In his judgement that lasted over six hours, Justice Abang held that since Metuh denied having any form of contractual relationship with the ONSA, he ought to have known that the said fund that was paid to his firm, formed part of an unlawful activity by the then NSA.
He said there was no evidence to corroborate Metuh’s claim that fund was only released to him on the order of former President Goodluck Jonathan for a “special national assignment” that had to do with security challenges that bedeviled the nation at that time.
Justice Abang held that the proof of evidence before the court showed that contrary to Metuh’s claim, the fund was used to enhance the political fortunes of the PDP before the 2015 general elections.
He noted that from materials placed before the court, many PDP chieftains benefited from the N400m largesse, adding that some of the beneficiaries included Chief Tony Aninih who got N21.7m and former Minister of Aviation, Chiefs Mrs. Kema Chikwe who got N5m.
The trial Judge held that Metuh lied to the court when he claimed that he was not aware that the fund was paid to him from the ONSA account with CBN, since banks send alert to their customers by default.
Besides, the court wondered why Metuh failed to compel ex-President Jonathan to appear as a witness to corroborate his claim, noting that though he initially moved to summon the ex-President, he however abandoned the idea halfway without excuse.
Justice Abang agreed with the EFCC that it was unlawful for the former NSA to have in breach of public trust reposed on him, misappropriated public funds in favour of Metuh and his firm.
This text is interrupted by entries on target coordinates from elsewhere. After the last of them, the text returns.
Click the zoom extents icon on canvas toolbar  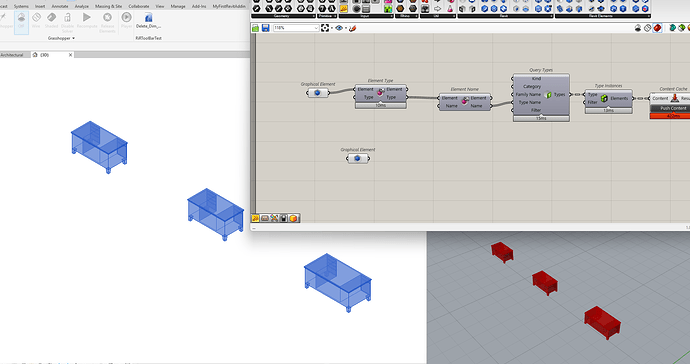(325, 28)
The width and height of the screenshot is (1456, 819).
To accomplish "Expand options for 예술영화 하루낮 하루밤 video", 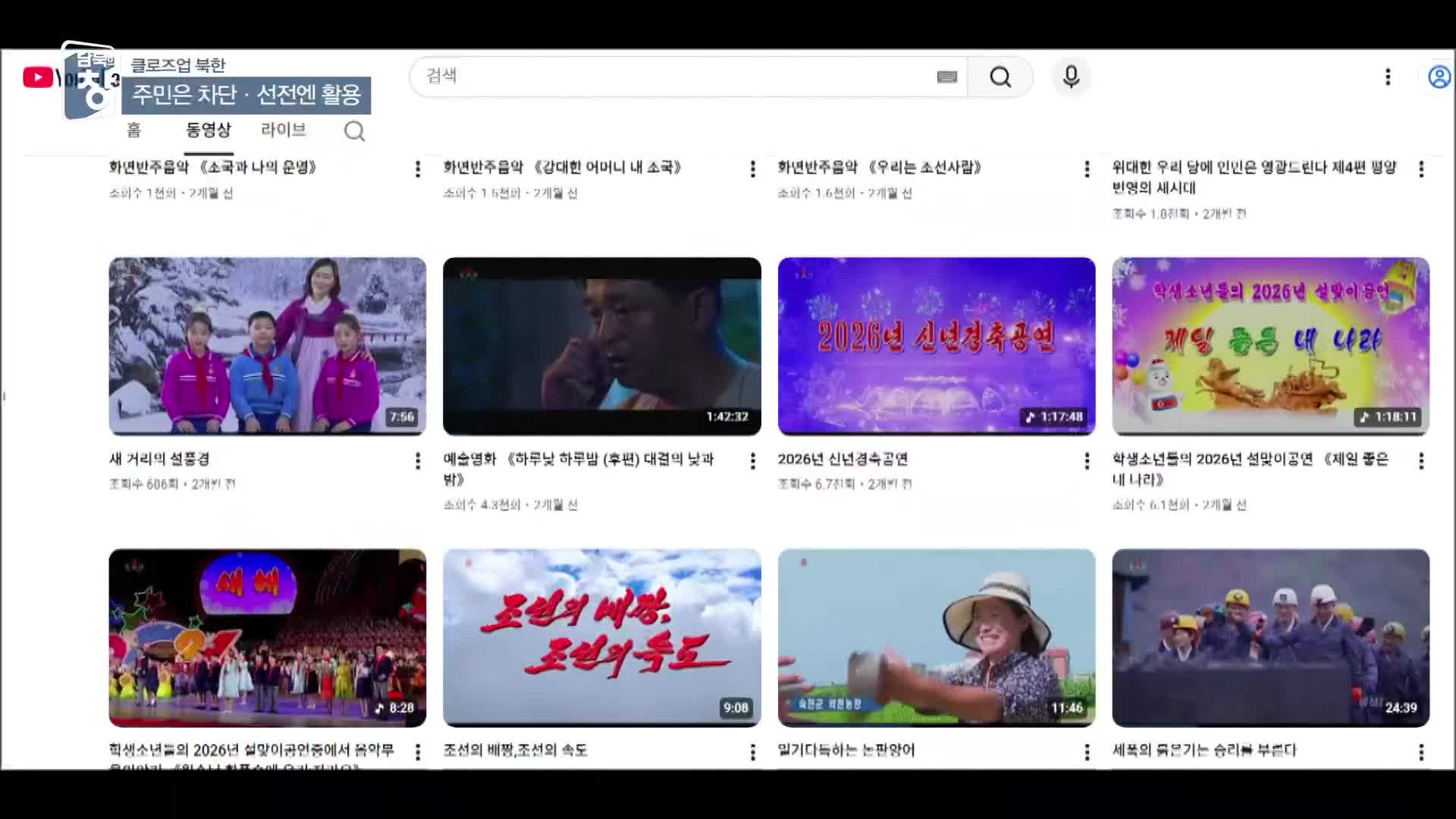I will (752, 461).
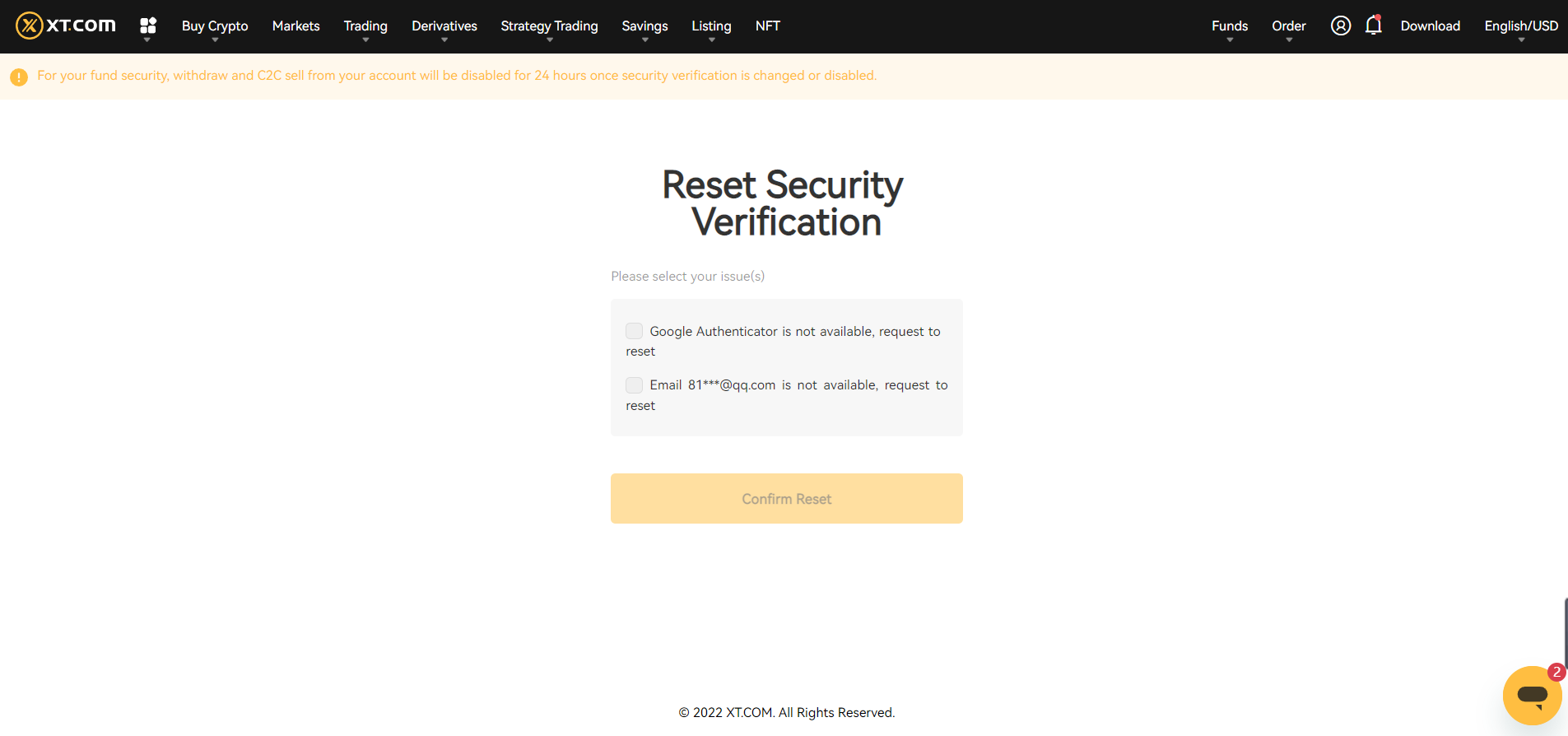Click the orange warning icon in banner
The width and height of the screenshot is (1568, 736).
(x=19, y=77)
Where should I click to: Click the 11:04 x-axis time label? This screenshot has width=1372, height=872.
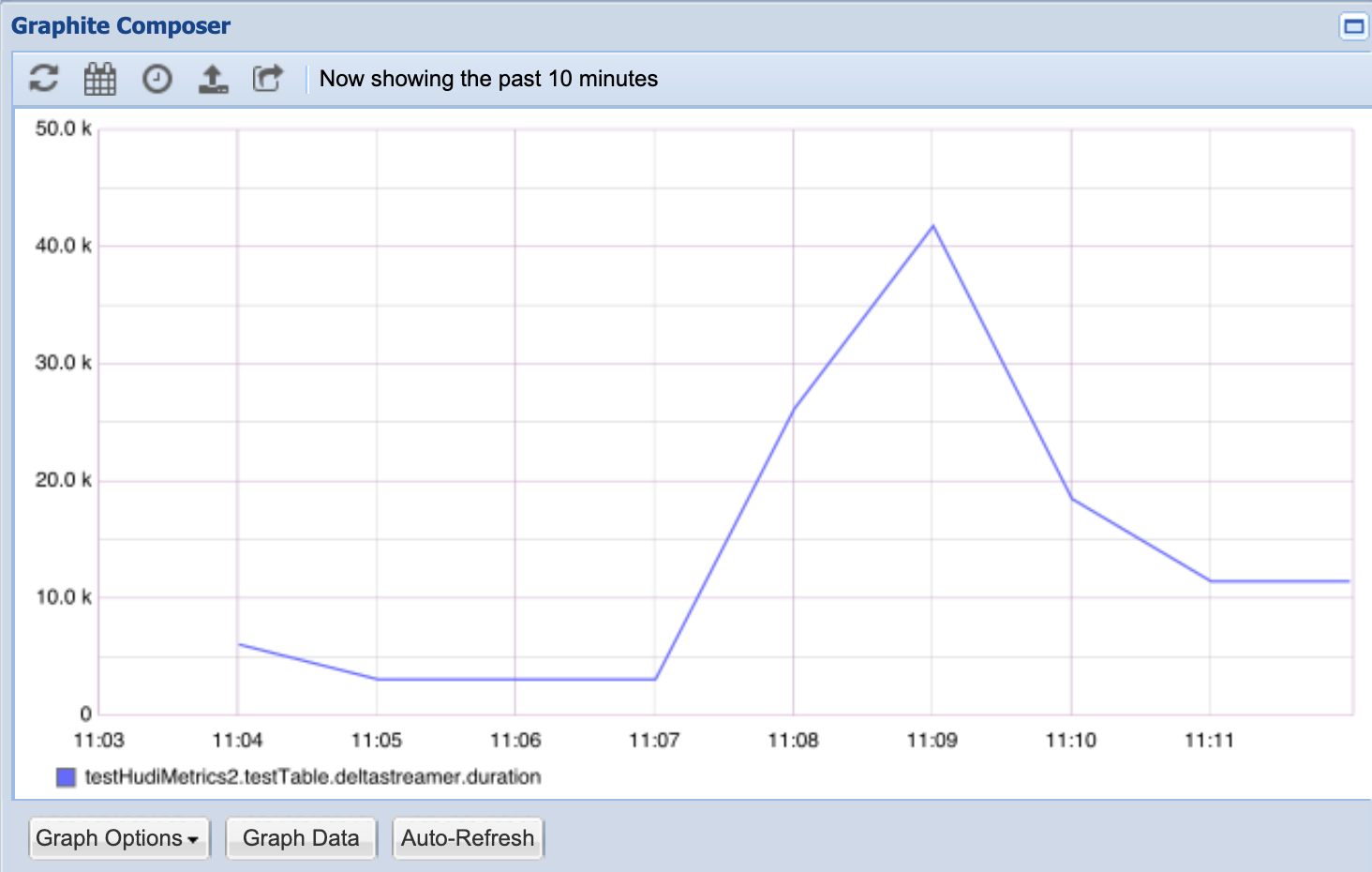coord(237,741)
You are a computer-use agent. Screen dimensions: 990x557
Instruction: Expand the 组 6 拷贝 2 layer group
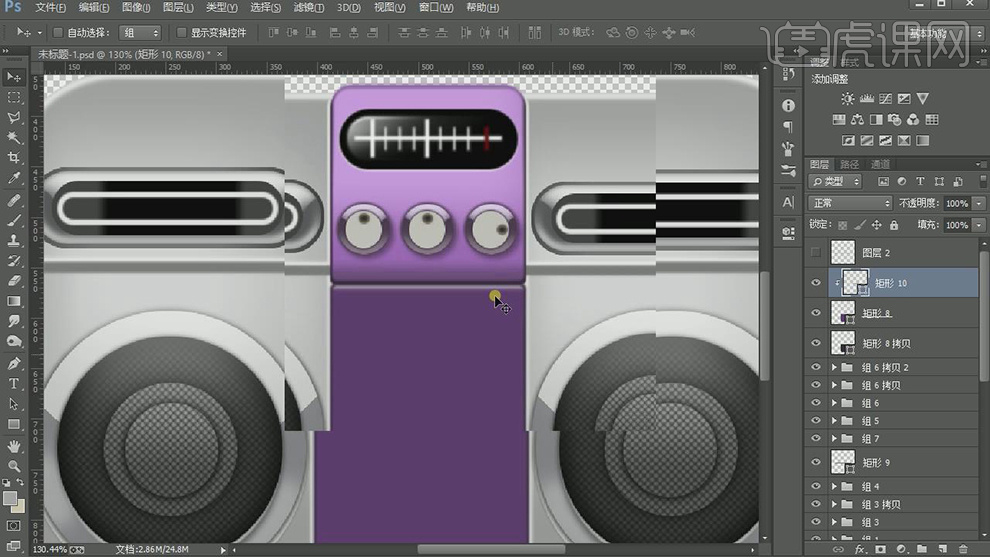tap(834, 367)
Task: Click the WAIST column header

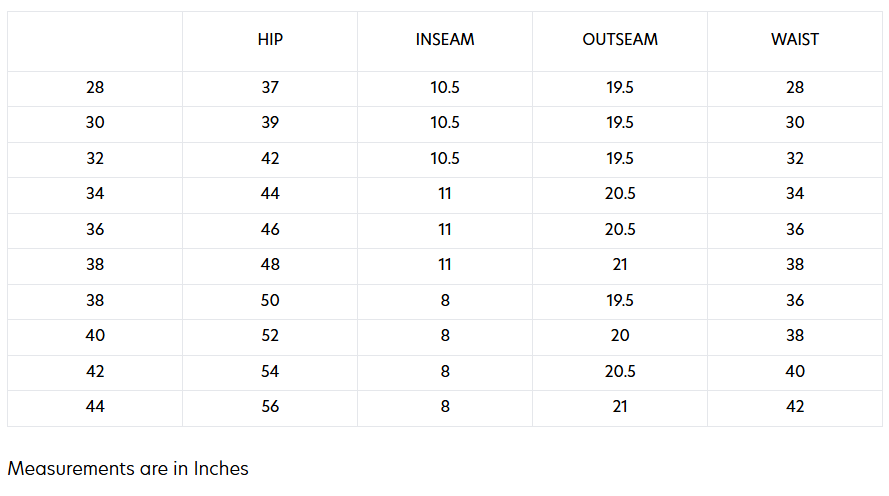Action: point(795,40)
He dismissed Metuh’s contention that he could not be convicted on a predicate offence that was committed by Dasuki.
Likewise, the court found Metuh guilty of engaging in an illicit transaction that involved the exchange of $2million, in violation of extant financial regulations.
It noted that Metuh, on two occasions, gave $1m to one Miss Nneka Ararume at his residence, with the fund exchanged and transferred to his account by Bureau De Change operators.
The court held that the 1st defendant engaged in such mode of transaction in a bid to conceal the origin of the funds.
In his sentence, Justice Abang handed Metuh seven years on counts 1, 2, 4 and 7 of the charge, five years on count 3 and three years on count 5 and 6.
He also ordered Metuh to pay a total sum of N375million to the coffers of the Federal Government, while the firm was ordered to pay N25m with respect to both counts 5 and 6 of the charge.
Justice Abang directed that the firm should be wound up with all funds standing to its credit forfeited to the government.
He held that the sentence should run concurrently starting from the day of the judgement.